Tom advises - and it is good advice - to avoid anything in a bottle. The only occasion I use anything from a bottle is denatured alcohol to remove resin that has fallen from a small pine tree. I would also caution against using anything that abrades or leaves scratches - no matter how fine - on the railhead. You are making more work in my opinion. Also avoid the mechanical grinder type locomotives; over a period of time they will remove some of the brass as fine particles and will alter the profile of the railhead.
Alan, Oliver & North Fork Railroad
https://www.buckfast.org.uk/
If you don't know where you are going, any road will take you there. Lewis Carroll English author & recreational mathematician (1832 - 1898)

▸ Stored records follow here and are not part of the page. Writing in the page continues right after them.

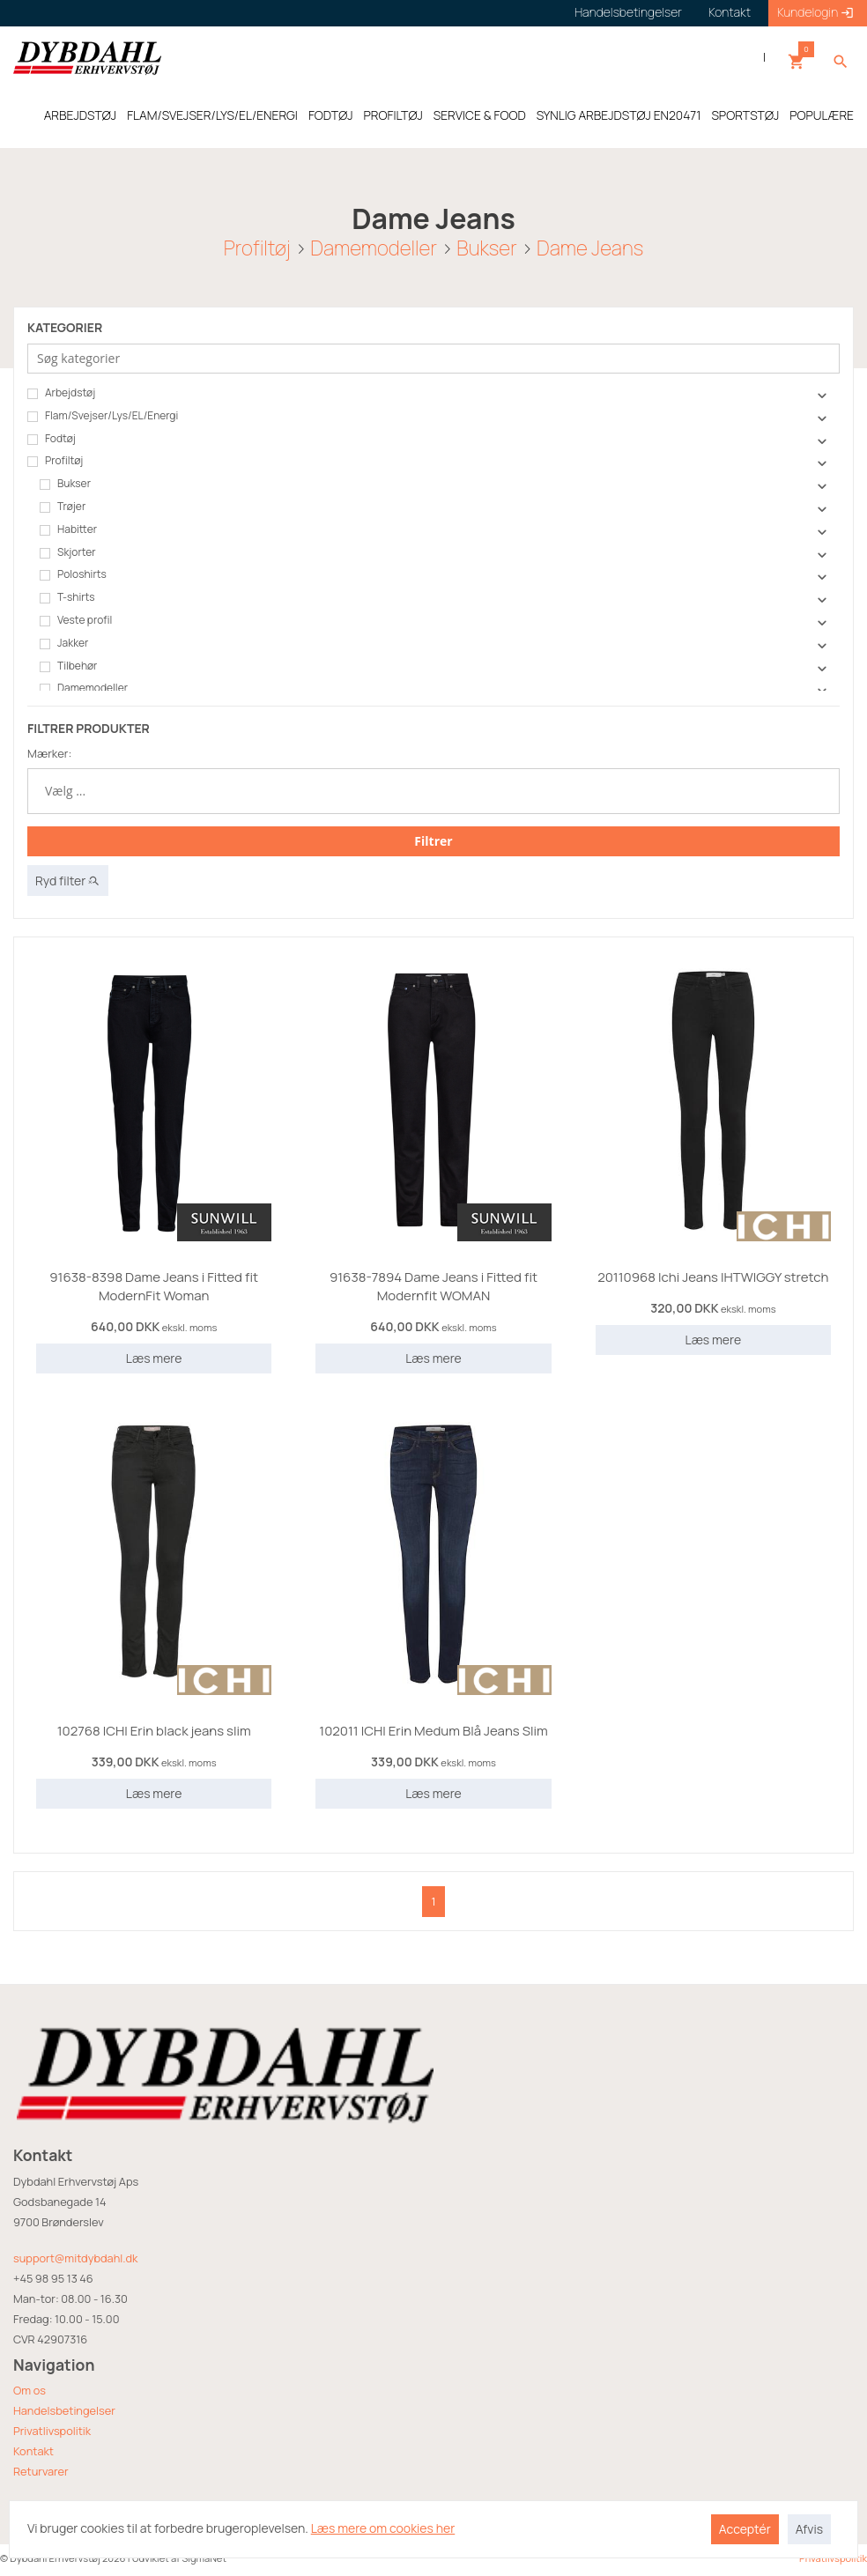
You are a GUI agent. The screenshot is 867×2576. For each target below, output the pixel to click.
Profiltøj (257, 247)
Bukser (486, 247)
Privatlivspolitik (52, 2431)
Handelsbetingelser (64, 2410)
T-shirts (67, 597)
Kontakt (33, 2451)
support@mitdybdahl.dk (75, 2258)
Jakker (64, 643)
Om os (29, 2390)
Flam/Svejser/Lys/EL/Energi (102, 416)
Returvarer (41, 2471)
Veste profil (76, 620)
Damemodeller (373, 247)
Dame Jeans (590, 247)
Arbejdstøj (61, 393)
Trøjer (62, 506)
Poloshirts (73, 574)
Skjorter (68, 552)
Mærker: (49, 753)
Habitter (68, 529)
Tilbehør (68, 666)
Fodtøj (51, 439)
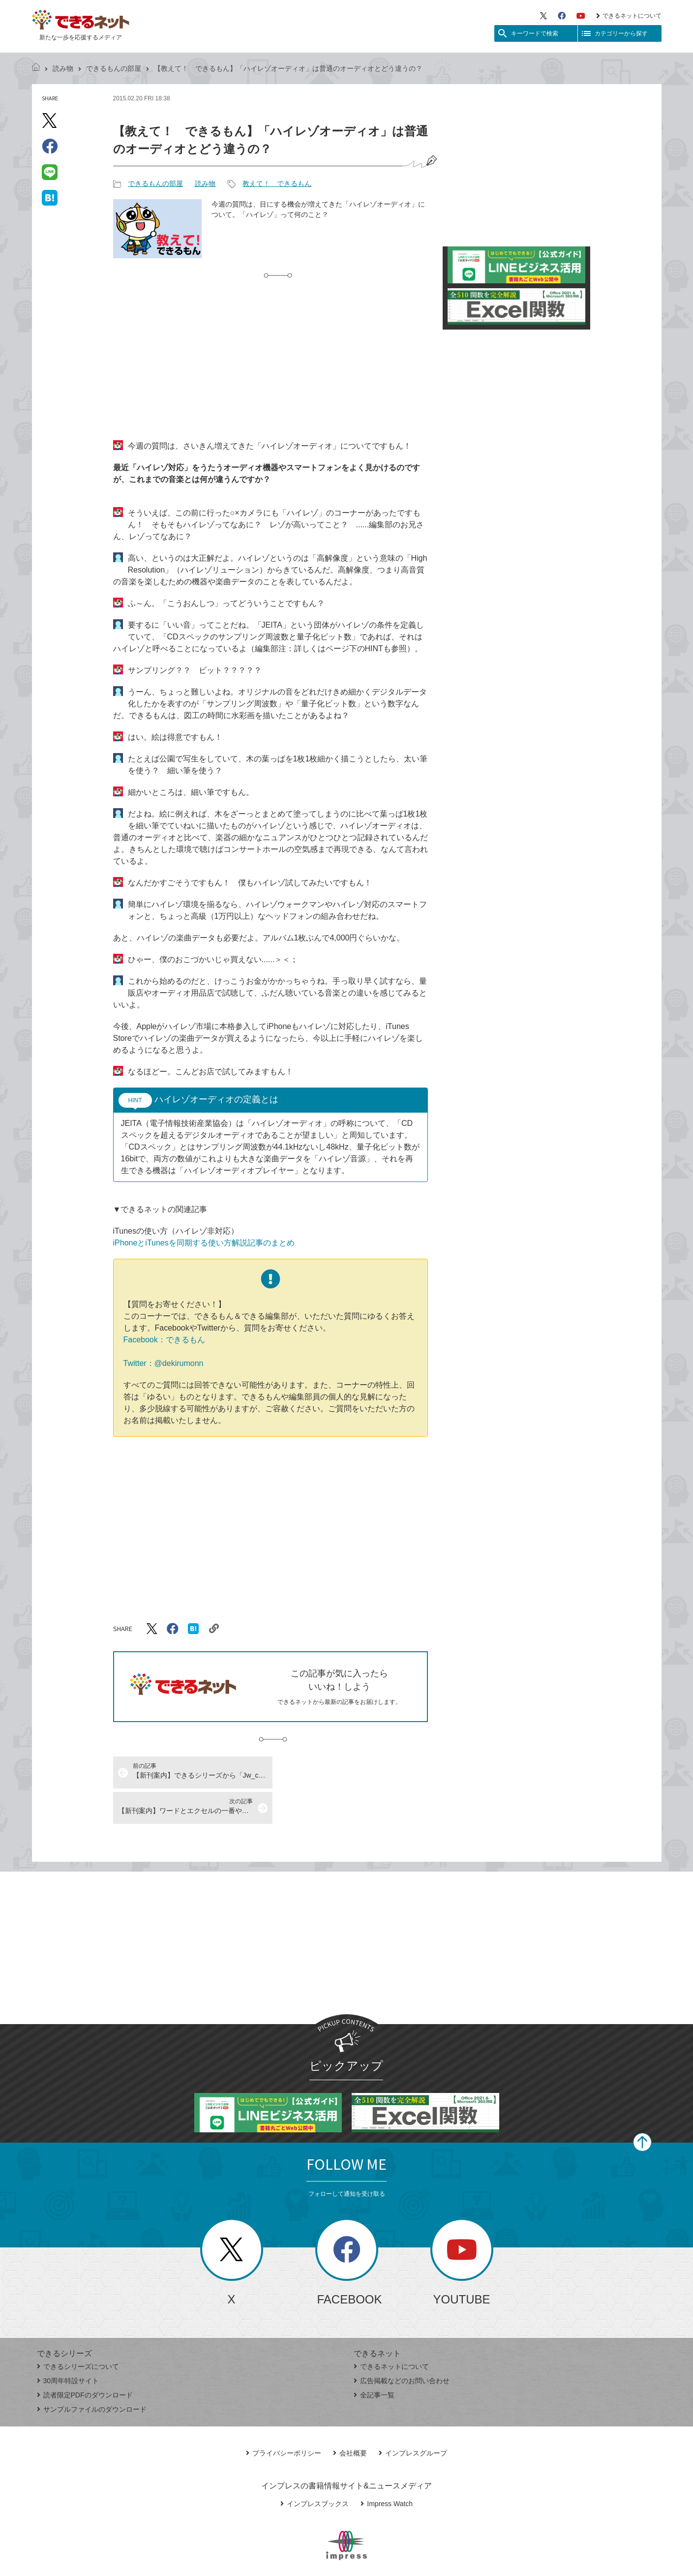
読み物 (63, 68)
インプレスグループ (413, 2418)
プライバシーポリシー (283, 2418)
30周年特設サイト (68, 2345)
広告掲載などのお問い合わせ (402, 2345)
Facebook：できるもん (164, 1339)
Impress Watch (387, 2468)
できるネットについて (629, 15)
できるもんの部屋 (113, 68)
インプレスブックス (314, 2468)
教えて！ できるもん (276, 183)
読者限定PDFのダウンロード (85, 2360)
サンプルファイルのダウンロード (92, 2374)
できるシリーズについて (78, 2331)
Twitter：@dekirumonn (163, 1363)
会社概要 (350, 2418)
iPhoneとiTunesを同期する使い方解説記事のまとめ (204, 1243)
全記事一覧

I use track power with Aristo and USAT brass sectional track. For track cleaning I tow an Aristo track cleaning car equipped with a 3” square 3M green pad to the first train of the day. Sometimes I spray a bit of WD40 on right and left side of the pad if I haven’t run for a time. As Tom says I patiently wait for the patina “tarnish” to build up on the rails; I don’t remove it.
Have fun, Rob
I use the LGB track cleaning loco whick is superb and Massoth do cheaper cleaning discs . Load the discs with smoke fluid and the shine on the rails will remain for some considerable time giving great conductivity . The sides should remain tarnished brown like the full size railroads are ! Don`t know how they do theirs perhaps they have a guy with a brush and a tin of paint Brent
I would suggest leaving all the chemicals in their respective bottles. Who knows what dammage a small bit left behind can do. Tarnished brass rails looks very prototypical, so I would leave the tarnishe alnoe. I have brass track and waited for it to "age" itself. Now for the cleaning of the rail heads, I use a pole sander found over in the sheetrock supplies at you local building sypply store. Use some 1000 grit (thousand grit) as it will clean the surface of the railheads without gouging deep grooves in the railhead.
Tom Trigg
Hi I use an LGB pad to clean track with spare pads what I like about them is you can use an old towel to wipe pad this helps to get better finish when cleaning track Massoth do spare pads that can be fixed to the LGB cleaner. I attached the cleaner to an old yard brush this saves the old back Hope this helps
Age is only a state of mind, keep the mind active and enjoy life
I like to use a small electric sander such as "the Mouse".
I have 300" plus of Aristo Brass track that has been unused and really tarnished. I have finished one loop of roadbed and laid the gravel and am digging the trench for the next loop of track. I have laid some new Aristo I have in boxes to get a start on the first loop. I want to clean the old track to use it and have been using scrubber pads from GFS that are recycled plastic and non-scratching but it is a slow process. I want to know if anyone has used Brasso or another brass cleaner for trach. Once I get it cleaned with whatever process works best I will run my Aristo track cleaning caboose regularly and or use the tool from Micro-Mark to make sure I don't have this problem again. Has anyone used anything else to successfully clean track while it is off the roadbed. Thank you for any tips you have. I ned to get this done soon as possible as it's getting cold already in Ohio and don't want to have to wait until next Spring to finish.